Please copy, word for word, the line that contains "At what coordinates" and every line after it through the end of the records, and nothing more.

(Recorded data)
Start of Block
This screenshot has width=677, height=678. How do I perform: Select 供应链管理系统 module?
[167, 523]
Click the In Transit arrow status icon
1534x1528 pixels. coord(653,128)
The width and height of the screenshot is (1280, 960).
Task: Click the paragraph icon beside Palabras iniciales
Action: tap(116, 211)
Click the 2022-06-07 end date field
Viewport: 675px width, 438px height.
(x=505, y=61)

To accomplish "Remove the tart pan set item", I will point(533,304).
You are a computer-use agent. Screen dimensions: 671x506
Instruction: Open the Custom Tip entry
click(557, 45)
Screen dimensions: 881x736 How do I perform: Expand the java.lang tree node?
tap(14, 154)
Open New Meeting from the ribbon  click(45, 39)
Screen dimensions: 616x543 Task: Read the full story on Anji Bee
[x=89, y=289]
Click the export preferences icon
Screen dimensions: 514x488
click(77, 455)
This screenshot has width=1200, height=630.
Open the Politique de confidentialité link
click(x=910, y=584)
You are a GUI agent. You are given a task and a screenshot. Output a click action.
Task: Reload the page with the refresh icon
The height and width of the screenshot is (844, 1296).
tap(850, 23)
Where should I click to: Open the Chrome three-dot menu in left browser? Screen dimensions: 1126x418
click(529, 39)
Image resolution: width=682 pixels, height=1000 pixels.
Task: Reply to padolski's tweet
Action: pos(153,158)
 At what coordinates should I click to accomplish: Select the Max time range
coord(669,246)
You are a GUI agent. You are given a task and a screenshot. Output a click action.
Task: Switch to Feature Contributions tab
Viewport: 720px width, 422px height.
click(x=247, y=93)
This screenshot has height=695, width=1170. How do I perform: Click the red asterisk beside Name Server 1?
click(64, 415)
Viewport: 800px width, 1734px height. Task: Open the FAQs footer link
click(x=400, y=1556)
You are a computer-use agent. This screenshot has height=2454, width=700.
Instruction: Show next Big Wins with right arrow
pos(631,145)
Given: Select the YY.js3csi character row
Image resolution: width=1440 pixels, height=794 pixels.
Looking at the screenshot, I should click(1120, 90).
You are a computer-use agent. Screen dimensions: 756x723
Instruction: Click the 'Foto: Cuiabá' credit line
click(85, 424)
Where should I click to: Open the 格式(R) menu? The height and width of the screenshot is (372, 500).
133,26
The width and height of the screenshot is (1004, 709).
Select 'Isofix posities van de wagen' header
End of Block
Task response:
 At what coordinates should I click to accomplish: Select the Max time range
coord(669,246)
You are a GUI agent. You are given a task and a screenshot. Output a click action.
Task: Switch to Feature Contributions tab
Viewport: 720px width, 422px height.
click(x=247, y=93)
This screenshot has height=695, width=1170. How do I perform: Click the red asterisk beside Name Server 1?
click(64, 415)
Viewport: 800px width, 1734px height. Task: Open the FAQs footer link
click(x=400, y=1556)
You are a computer-use agent. This screenshot has height=2454, width=700.
Instruction: Show next Big Wins with right arrow
pos(631,145)
Given: Select the YY.js3csi character row
Image resolution: width=1440 pixels, height=794 pixels.
Looking at the screenshot, I should click(1120, 90).
You are a computer-use agent. Screen dimensions: 756x723
Instruction: Click the 'Foto: Cuiabá' credit line
click(85, 424)
Where should I click to: Open the 格式(R) menu? The height and width of the screenshot is (372, 500).
133,26
The width and height of the screenshot is (1004, 709).
Select 'Isofix posities van de wagen' header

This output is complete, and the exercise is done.